Allerdings, so ergab eine taz-Umfrage unter führenden deutschen Großkonzernen, ist die großzügige Privilegierung von Aufsichtsräten eher die Ausnahme. So bekommt ein TUI-Aufsichtsrat keine Sondervergünstigung, wenn er seinen Urlaub bei dem Touristikkonzern bucht. Und auch EnBW und RWE liefern keinen Gratisstrom für die Mitglieder des Gremiums. Auf kostenlose neue Autos können Aufsichtsräte ebenfalls nicht hoffen.
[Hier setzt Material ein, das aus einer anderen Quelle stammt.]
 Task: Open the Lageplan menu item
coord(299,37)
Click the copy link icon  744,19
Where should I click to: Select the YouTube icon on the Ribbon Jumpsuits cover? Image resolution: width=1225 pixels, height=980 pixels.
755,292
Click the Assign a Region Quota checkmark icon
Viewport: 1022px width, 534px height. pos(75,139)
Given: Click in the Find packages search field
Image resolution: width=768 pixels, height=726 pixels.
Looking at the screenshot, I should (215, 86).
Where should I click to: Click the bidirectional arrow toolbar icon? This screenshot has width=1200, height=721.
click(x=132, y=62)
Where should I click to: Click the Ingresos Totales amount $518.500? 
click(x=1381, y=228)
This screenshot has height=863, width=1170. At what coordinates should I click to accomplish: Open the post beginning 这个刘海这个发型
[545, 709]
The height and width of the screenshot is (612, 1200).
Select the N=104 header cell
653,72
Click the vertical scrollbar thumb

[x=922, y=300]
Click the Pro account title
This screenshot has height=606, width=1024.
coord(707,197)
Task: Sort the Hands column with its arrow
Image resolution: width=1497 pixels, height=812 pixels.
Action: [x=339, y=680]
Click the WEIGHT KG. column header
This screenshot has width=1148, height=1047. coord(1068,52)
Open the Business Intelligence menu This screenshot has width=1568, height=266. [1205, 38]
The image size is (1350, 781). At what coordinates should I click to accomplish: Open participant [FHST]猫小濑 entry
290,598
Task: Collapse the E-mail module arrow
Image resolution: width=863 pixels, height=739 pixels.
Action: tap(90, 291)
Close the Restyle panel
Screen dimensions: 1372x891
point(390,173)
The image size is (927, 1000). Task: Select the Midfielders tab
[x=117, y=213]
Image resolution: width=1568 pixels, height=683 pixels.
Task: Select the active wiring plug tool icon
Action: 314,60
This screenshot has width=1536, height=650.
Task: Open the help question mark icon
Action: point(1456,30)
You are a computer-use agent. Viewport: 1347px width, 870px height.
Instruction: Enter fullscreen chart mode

Brigitte Bertram von Daimler sagte der taz: „Es gibt keine Sachbezüge für die Aufsichtsräte.“ Kauften Aufsichtsräte einen Mercedes, würden „lediglich marktübliche Rabatte gewährt“. Michael Brendel aus der Volkswagen-Pressestelle verweist darauf, dass Aufsichtsräte die Möglichkeit haben, ein Auto des Konzerns zu leasen. „Sie bekommen dabei aber keine Sonderkonditionen.“ Geschäftsleute können die Rate im Rahmen der steuerlichen Gesetzgebung aber absetzen.

Die Deutsche Bahn ist etwas großzügiger. Die Aufsichtsratsmitglieder haben die Wahl: entweder fünf Freifahrten innerhalb Deutschlands in der 1. Klasse oder die Netzkarte 100, die in ganz Deutschland gilt, im Wert von 5.900 Euro in der 1. Klasse. Beides muss aber als geldwerter Vorteil versteuert werden.

Offenbar sind solche Privilegien also Auslaufmodelle. Zu Recht, meint der Wirtschaftswissenschaftler Rudolf Hickel. „Alle geldwerten Vorteile für Aufsichtsratsmitglieder müssen abgeschafft werden. Das ist ein Überbleibsel der Pfründeökonomie“, sagte der Leiter des Instituts für Arbeit und Wirtschaft (IAW) in Bremen. Gewerkschaftsmitglieder in Aufsichtsräten würden ihre Einkünfte zum größten Teil an die gewerkschaftseigene Hans-Böckler-Stiftung abgeben.

Entspannter sieht das die Deutsche Schutzvereinigung für Wertpapierbesitz (DSW): „Wir haben grundsätzlich nichts gegen Vergünstigungen jeglicher Art, egal ob sie an die Vertreter der Arbeitnehmer oder des Kapitals gezahlt werden“, sagte Sprecher Marco Cabras der taz. Es sei wichtig, dass ein Aufsichtsrat die Produkte des Unternehmens genau kenne. „Im Falle von Herrn Bsirske ist das ein Flugzeug.“ Allerdings sollten solche Vergünstigungen in Geschäftsberichten transparent gemacht werden.